In 2021, Virginia governor Ralph Northam dedicated Clinch River State Park, still in development but which was designed as Virginia's first blueway state park, with multiple river multiple access points over 135 miles (217 km) of the Clinch River. Early sections include Sugar Hill (2 miles of river access and 400 acres of land including the remains of the Huguenot settlement), and the Artrip Bent Unit (232 undeveloped acres in Russell county).

St. Paul has several annual historical celebrations. One is the Santa Train. The Santa Train travels from Eastern Kentucky and Southwest Virginia, ending in Kingsport, Tennessee. The Santa Train makes 14 stops along the way while Santa Claus throws out gifts to children.

==Geography==
According to the United States Census Bureau, the town has a total area of 1.0 square mile (2.6 km^{2}), of which 1.0 square mile (2.5 km^{2}) is land and 0.04 square mile (0.1 km^{2}) (3.92%) is water.

==Demographics==

As of the census of 2000, there were 1,000 people, 464 households, and 302 families living in the town. The population density was 1,023.2 people per square mile (394.0/km^{2}). There were 496 housing units at an average density of 507.5 per square mile (195.4/km^{2}). The racial makeup of the town was 95.70% White, 1.80% African American, 0.60% Native American, 0.50% Asian, 0.10% from other races, and 1.30% from two or more races. Hispanic or Latino of any race were 0.50% of the population.
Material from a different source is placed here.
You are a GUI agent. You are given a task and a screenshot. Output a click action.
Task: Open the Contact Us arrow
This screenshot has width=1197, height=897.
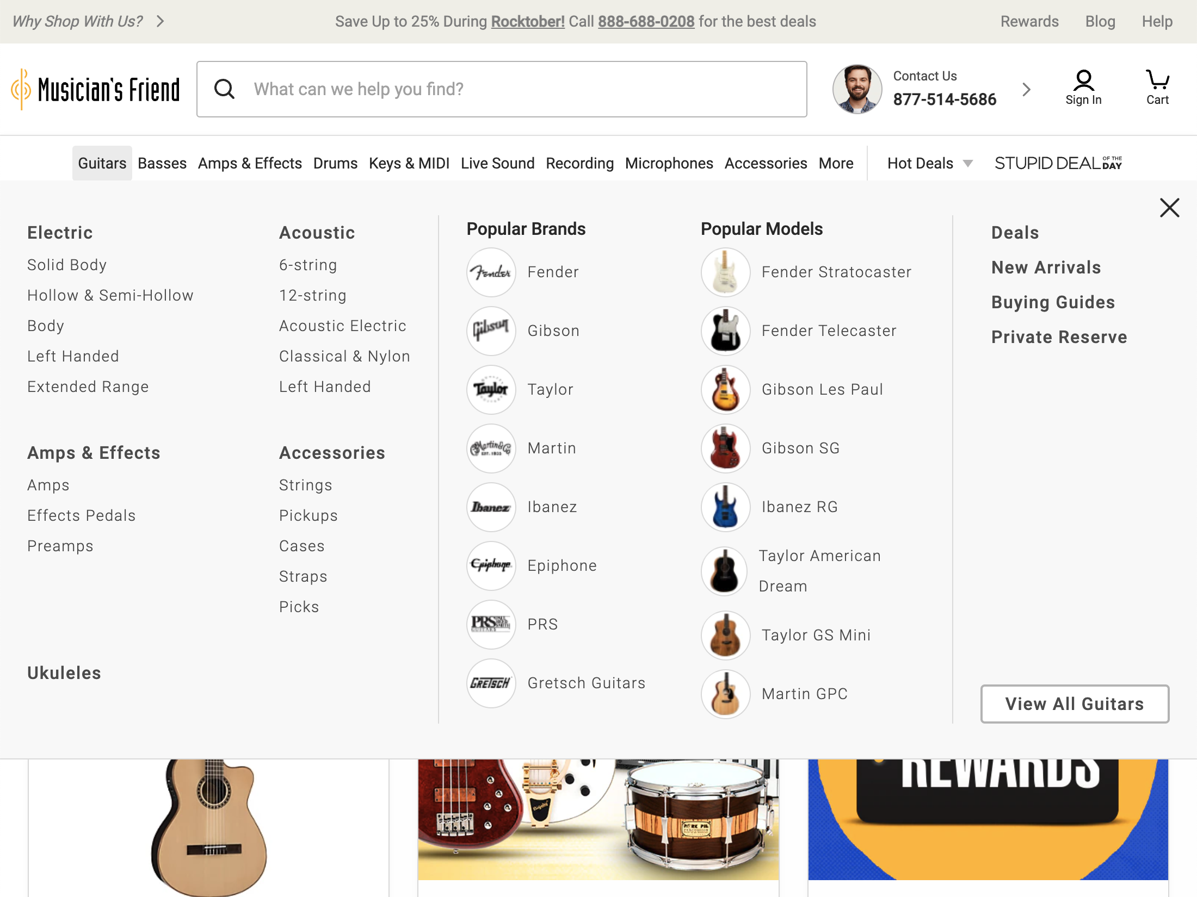(x=1026, y=89)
There were 464 households, out of which 28.7% had children under the age of 18 living with them, 48.5% were married couples living together, 12.3% had a female householder with no husband present, and 34.9% were non-families. 33.4% of all households were made up of individuals, and 17.7% had someone living alone who was 65 years of age or older. The average household size was 2.16 and the average family size was 2.72.

In the town, the population was spread out, with 21.6% under the age of 18, 9.7% from 18 to 24, 24.1% from 25 to 44, 25.0% from 45 to 64, and 19.6% who were 65 years of age or older. The median age was 42 years. For every 100 females, there were 82.8 males. For every 100 females aged 18 and over, there were 81.1 males.

The median income for a household in the town was $24,833, and the median income for a family was $39,125. Males had a median income of $31,563 versus $25,313 for females. The per capita income for the town was $17,735. About 15.1% of families and 19.3% of the population were below the poverty line, including 27.4% of those under age 18 and 15.2% of those age 65 or over.

Historical population
| Census | Pop. | Note | %± |
| 1920 | 574 |  | — |
| 1930 | 716 |  | 24.7% |
| 1940 | 746 |  | 4.2% |
| 1950 | 1,014 |  | 35.9% |
| 1960 | 1,156 |  | 14.0% |
| 1970 | 948 |  | −18.0% |
| 1980 | 973 |  | 2.6% |
| 1990 | 1,007 |  | 3.5% |
| 2000 | 1,000 |  | −0.7% |
| 2010 | 970 |  | −3.0% |
| 2020 | 866 |  | −10.7% |
U.S. Decennial Census

==Education==

St. Paul is home to one public school, St. Paul Elementary School. The school features unique programs such as the Wetlands Estonoa Project.

==Attractions==

===Natural and outdoor recreation===
- Clinch River
- Matthews Park
- Oxbow Lake
- Sugar Hill Loop Trail
- Wetlands Estonoa and the Wetlands Estonoa Project
- Spearhead Trail
- Ridge Runner Campground

===Historical===
- Railroad Museum

===Festivals and celebrations===
- Clinch River Days
- Fourth of July Celebration

==Media==
St. Paul is home to an online newspaper, the Clinch Valley Times. WHNQ (AM) previously broadcast from St. Paul.

==Notable person==
Steven Jason Williams, better known by his alias Boogie2988, an American YouTube personality born in Abingdon, Virginia. He was raised in St. Paul.